Instructions to follow:
Copy out every record exactly.

Dataset entries
=== Section Start ===

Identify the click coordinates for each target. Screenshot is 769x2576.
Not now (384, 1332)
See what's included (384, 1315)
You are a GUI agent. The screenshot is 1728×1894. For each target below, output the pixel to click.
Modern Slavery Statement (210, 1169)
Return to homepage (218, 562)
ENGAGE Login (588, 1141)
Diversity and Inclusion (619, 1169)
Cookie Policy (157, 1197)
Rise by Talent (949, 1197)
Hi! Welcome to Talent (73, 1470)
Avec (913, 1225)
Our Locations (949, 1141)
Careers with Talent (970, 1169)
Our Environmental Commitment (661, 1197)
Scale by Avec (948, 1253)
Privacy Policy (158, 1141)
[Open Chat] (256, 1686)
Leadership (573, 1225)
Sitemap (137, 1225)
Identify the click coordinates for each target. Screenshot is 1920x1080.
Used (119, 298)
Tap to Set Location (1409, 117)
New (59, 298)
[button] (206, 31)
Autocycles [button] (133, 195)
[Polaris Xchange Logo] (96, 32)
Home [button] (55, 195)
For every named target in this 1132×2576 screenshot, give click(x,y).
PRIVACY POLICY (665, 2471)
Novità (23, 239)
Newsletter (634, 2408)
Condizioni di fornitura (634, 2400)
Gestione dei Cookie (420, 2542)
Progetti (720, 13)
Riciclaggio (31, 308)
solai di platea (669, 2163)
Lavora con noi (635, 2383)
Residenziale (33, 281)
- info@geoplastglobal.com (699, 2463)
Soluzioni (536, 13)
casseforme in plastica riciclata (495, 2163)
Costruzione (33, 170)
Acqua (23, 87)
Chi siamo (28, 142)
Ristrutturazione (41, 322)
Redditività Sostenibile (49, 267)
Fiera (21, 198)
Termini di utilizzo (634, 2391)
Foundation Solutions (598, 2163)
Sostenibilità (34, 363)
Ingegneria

=== Section End ===

Task answer:
Identify the click coordinates for each target. Screenshot is 769x2576.
Not now (384, 1332)
See what's included (384, 1315)
You are a GUI agent. The screenshot is 1728×1894. For each target below, output the pixel to click.
Modern Slavery Statement (210, 1169)
Return to homepage (218, 562)
ENGAGE Login (588, 1141)
Diversity and Inclusion (619, 1169)
Cookie Policy (157, 1197)
Rise by Talent (949, 1197)
Hi! Welcome to Talent (73, 1470)
Avec (913, 1225)
Our Locations (949, 1141)
Careers with Talent (970, 1169)
Our Environmental Commitment (661, 1197)
Scale by Avec (948, 1253)
Privacy Policy (158, 1141)
[Open Chat] (256, 1686)
Leadership (573, 1225)
Sitemap (137, 1225)
Identify the click coordinates for each target. Screenshot is 1920x1080.
Used (119, 298)
Tap to Set Location (1409, 117)
New (59, 298)
[button] (206, 31)
Autocycles [button] (133, 195)
[Polaris Xchange Logo] (96, 32)
Home [button] (55, 195)
For every named target in this 1132×2576 screenshot, give click(x,y).
PRIVACY POLICY (665, 2471)
Novità (23, 239)
Newsletter (634, 2408)
Condizioni di fornitura (634, 2400)
Gestione dei Cookie (420, 2542)
Progetti (720, 13)
Riciclaggio (31, 308)
solai di platea (669, 2163)
Lavora con noi (635, 2383)
Residenziale (33, 281)
- info@geoplastglobal.com (699, 2463)
Soluzioni (536, 13)
casseforme in plastica riciclata (495, 2163)
Costruzione (33, 170)
Acqua (23, 87)
Chi siamo (28, 142)
Ristrutturazione (41, 322)
Redditività Sostenibile (49, 267)
Fiera (21, 198)
Termini di utilizzo (634, 2391)
Foundation Solutions (598, 2163)
Sostenibilità (34, 363)
Ingegneria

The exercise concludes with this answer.